Lorsqu’un litige porte sur la répartition des charges de copropriété, la question de la représentation du syndicat des copropriétaires devient particulièrement sensible. En effet, ce type d’action remet directement en cause l’équilibre collectif, tout en opposant souvent un copropriétaire au syndicat dans son ensemble.
Dans cette configuration, le syndic se retrouve dans une position délicate. Représentant légal du syndicat, il est censé défendre l’intérêt collectif. Mais il peut également être perçu comme partie prenante ou indirectement concerné par le litige, notamment lorsque la contestation vise des clés de répartition qu’il applique ou qu’il a proposées. Ce risque de conflit d’intérêts fragilise la procédure et expose le syndicat à des contestations sur la régularité de sa représentation.
C’est précisément pour répondre à cette difficulté que le mécanisme du mandataire ad hoc est prévu.

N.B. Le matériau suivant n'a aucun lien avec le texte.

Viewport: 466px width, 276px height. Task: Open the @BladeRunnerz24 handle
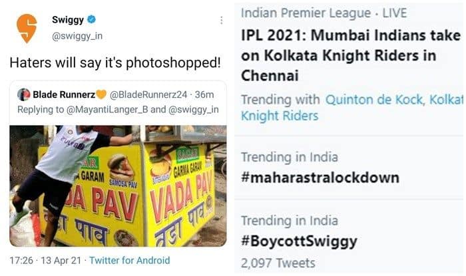pyautogui.click(x=148, y=94)
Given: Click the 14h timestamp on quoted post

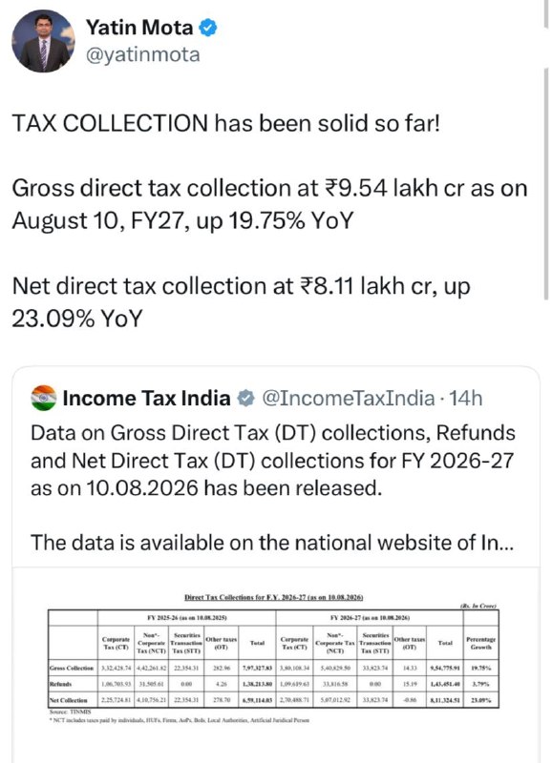Looking at the screenshot, I should (466, 398).
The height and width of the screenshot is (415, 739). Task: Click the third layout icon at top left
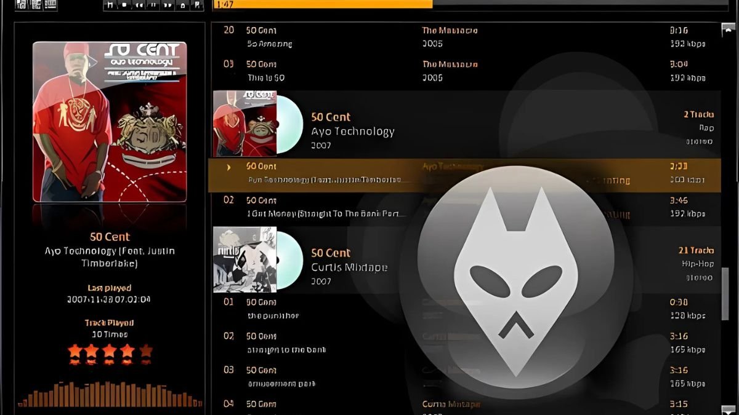50,5
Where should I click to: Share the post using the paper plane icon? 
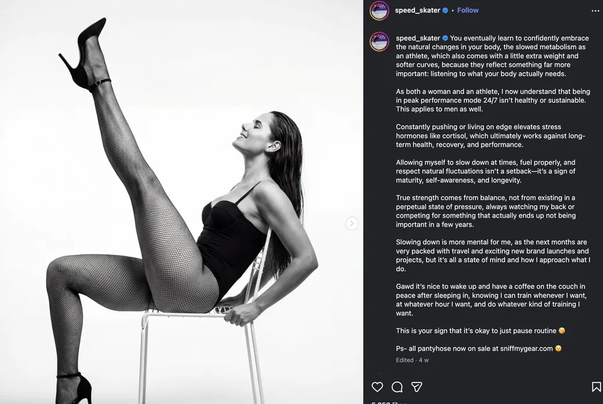(x=417, y=387)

Désigné par le tribunal judiciaire, ce mandataire indépendant est chargé de représenter le syndicat des copropriétaires dans le cadre du litige spécifique. Il agit de manière neutre, sans lien avec les parties en présence, et se concentre exclusivement sur la défense de l’intérêt collectif.
La désignation d’un mandataire ad hoc est particulièrement pertinente en cas de contentieux relatif à la modification des quotes-parts, à la suppression de clauses illicites du règlement de copropriété ou à toute action susceptible d’avoir un impact financier direct sur l’ensemble des copropriétaires. Elle permet de sécuriser la procédure judiciaire, d’éviter toute accusation de partialité et de renforcer la crédibilité de la défense du syndicat devant le juge.
Pour le syndic, recourir à ce dispositif n’est pas un aveu de faiblesse. C’est au contraire une démarche de prudence juridique, qui démontre une maîtrise des risques contentieux et une volonté de protéger durablement la collectivité qu’il administre.